Sunday, April 3, 2016

14 Quotes That Only Writers Will Understand

Being a writer is kind of like being a soldier, or being married. (Speaking as someone who's done all three.) It's very hard, very rewarding, and no one who hasn't done it is ever going to understand. 
So when you've been asked for the thousandth time what your novel is about and when it's going to be published, and when you've resisted for the thousandth time the impulse to shake the questioner and scream, "What's with the third degree?!", it's good to know that you're not alone in the universe. Here are 14 quotes from great writers through the ages that perfectly sum up the joys and pains of our profession.     

1) William Shakespeare, "A Midsummer Night's Dream": “And as imagination bodies forth/ The forms of things unknown, the poet’s pen/ Turns them to shapes and gives to airy nothing/ A local habitation and a name.”


2) Samuel Johnson, "A Dictionary of the English Language": “It is the fate of those who toil at the lower employments of life to be rather driven by the fear of evil than attracted by the prospect of good…Among these unhappy mortals is the writer of dictionaries whom mankind have considered not as the pupil, but the slave of science…doomed only to remove rubbish and clear obstruction from the path of Learning and Genius who press forward to conquest and glory without bestowing a smile on the humble drudge that facilitates their progress. Every other author may aspire to praise; the lexicographer can only hope to escape reproach, and even this negative recompense has been yet granted to very few.”


3) William Blake: “Poetry fettered, fetters the human race.”


4) Lewis Carroll, "Through the Looking Glass": “When I use a word,” Humpty Dumpty said, in a rather scornful tone, “it means just what I choose it to mean – neither more nor less.” “The question is,” said Alice, “whether you can make words mean so many different things.” “The question is,” said Humpty Dumpty, “which is to be master – that’s all.”  


 5) Mark Twain, "The Adventures of Huckleberry Finn": “Persons attempting to find a motive in this narrative will be prosecuted. Persons attempting to find a moral in it will be banished. Persons attempting to find a plot in it will be shot. By order of the author.”

6) J.R.R. Tolkien, "The Hobbit": “Now it is a strange thing, but things that are good to have and days that are good to spend are soon told about and not much to listen to; while things that are uncomfortable, palpitating, and even gruesome, may make a good tale, and take a deal of telling anyway.”

7) Orson Welles: “If you want a happy ending, it depends on where you stop the story.”


8) Paul Theroux: “Fiction gives us the second chance that life denies us.”


9) Ron Carlson: “I always write from my own experiences whether I’ve had them or not.”


10) Peter S. Beagle, "Oakland Dragon Blues": “…That wasn’t a real story.
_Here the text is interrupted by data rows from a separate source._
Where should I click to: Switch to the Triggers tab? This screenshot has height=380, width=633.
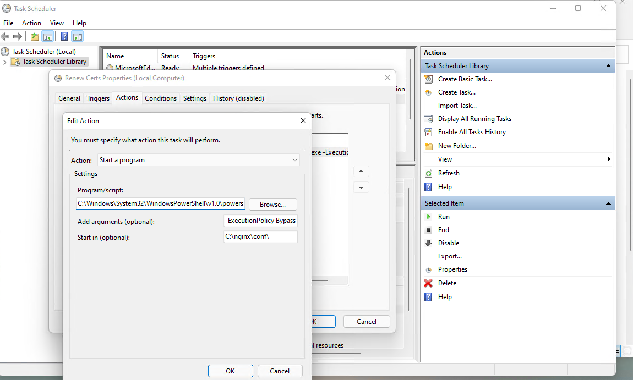(x=98, y=98)
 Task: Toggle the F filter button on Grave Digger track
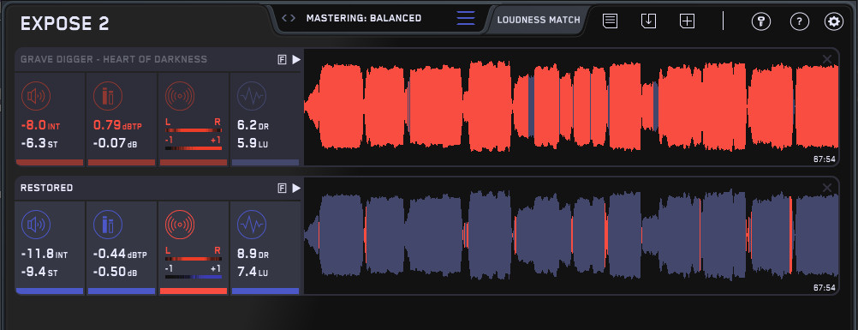click(x=283, y=60)
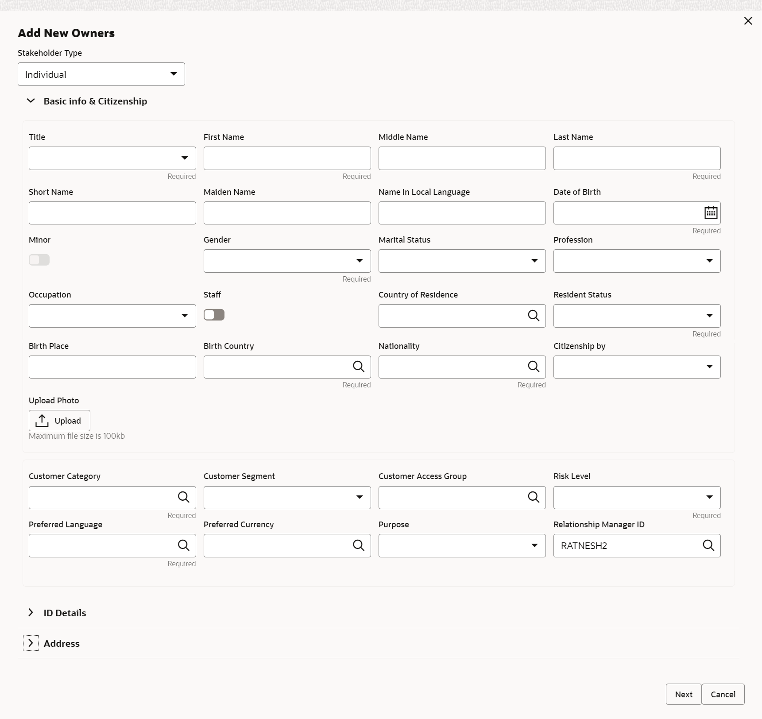Image resolution: width=762 pixels, height=719 pixels.
Task: Click the Customer Category search icon
Action: [x=183, y=497]

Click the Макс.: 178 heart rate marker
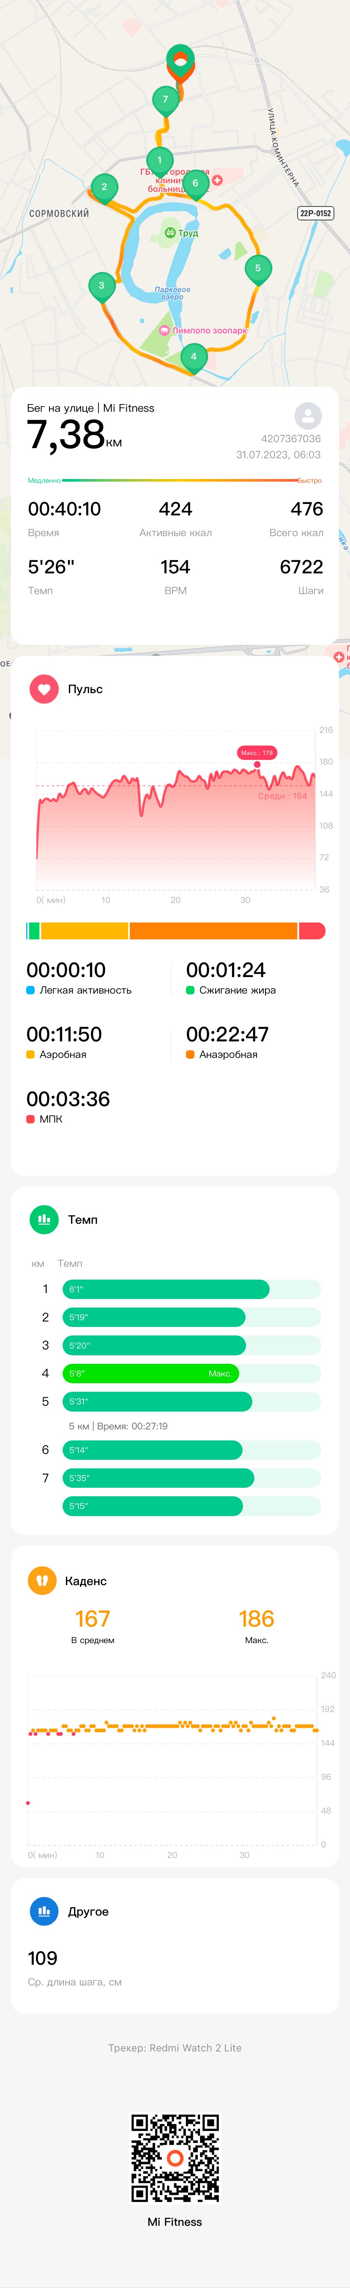257,752
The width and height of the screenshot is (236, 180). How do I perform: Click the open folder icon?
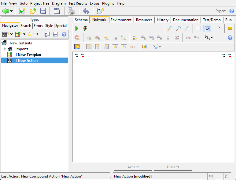pyautogui.click(x=33, y=11)
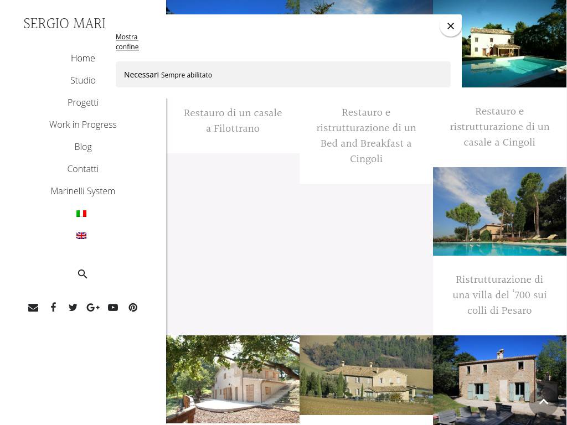Open the Marinelli System menu link
The width and height of the screenshot is (567, 425).
click(83, 191)
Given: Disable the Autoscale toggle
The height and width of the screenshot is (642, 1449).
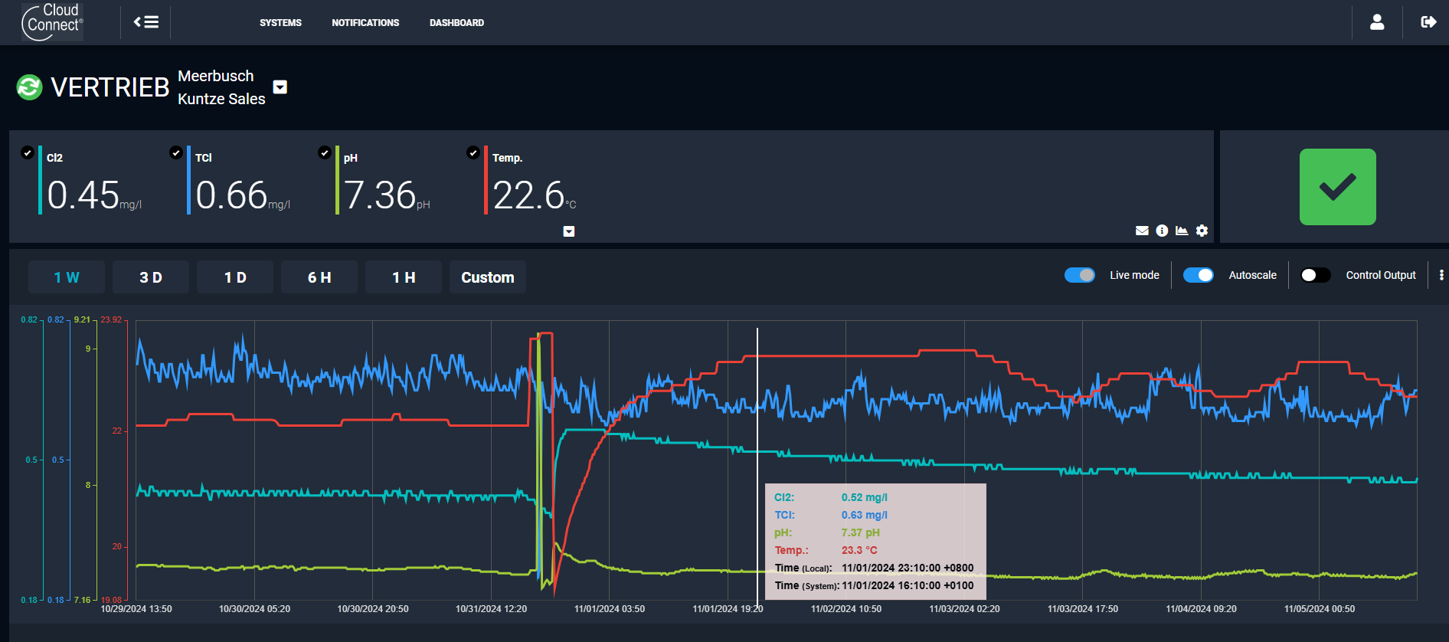Looking at the screenshot, I should pyautogui.click(x=1199, y=275).
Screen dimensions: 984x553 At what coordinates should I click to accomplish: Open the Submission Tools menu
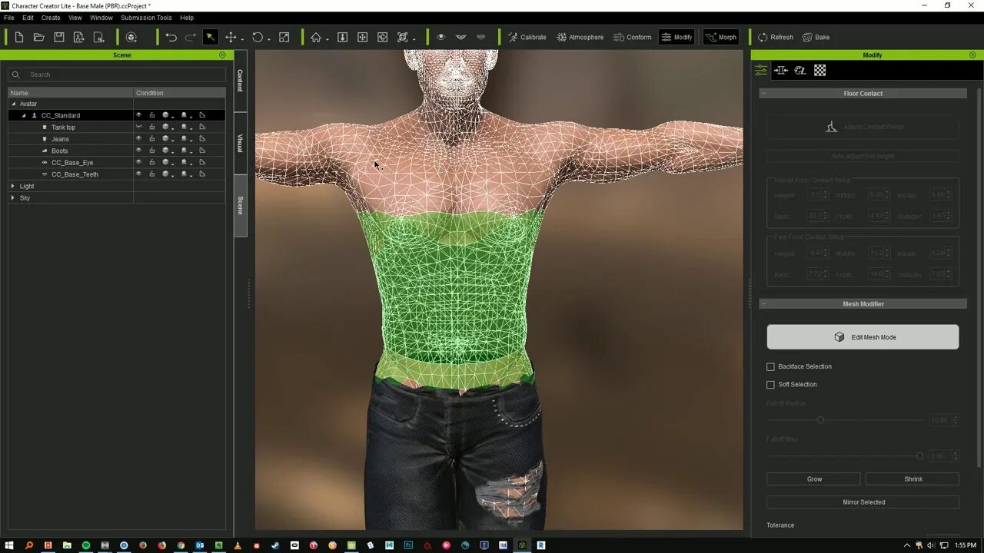pyautogui.click(x=145, y=18)
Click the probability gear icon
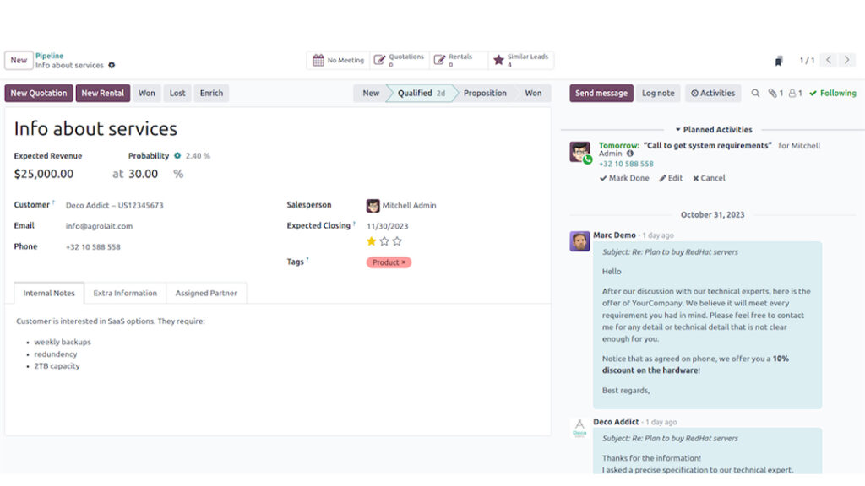Screen dimensions: 865x486 [177, 156]

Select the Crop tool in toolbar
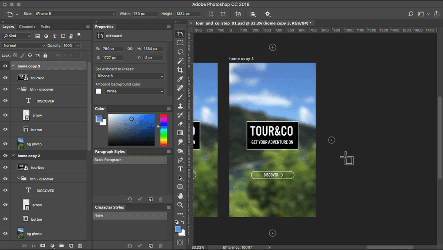pos(180,70)
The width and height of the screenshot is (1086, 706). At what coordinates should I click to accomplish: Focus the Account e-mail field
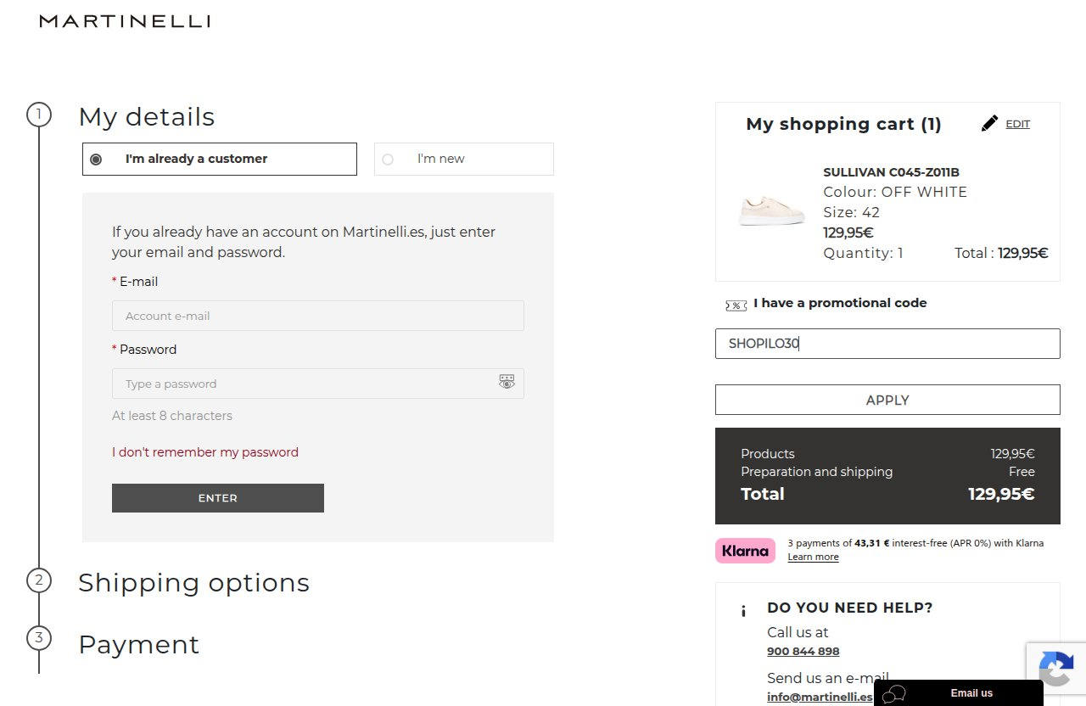click(318, 316)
It’s not in any book – you were just…making it up as you went along. I’ll bet you couldn’t repeat it right now if you tried. Like a little kid telling a lie.” The author laughed outright… “You’re quite right. We’re all little kids telling lies, writers are, hoping we can keep the lies straight and get away with them…Absolutely right…But you make the same mistake most people do. The magic’s not in books, not in the publishing – it’s in the telling, always.”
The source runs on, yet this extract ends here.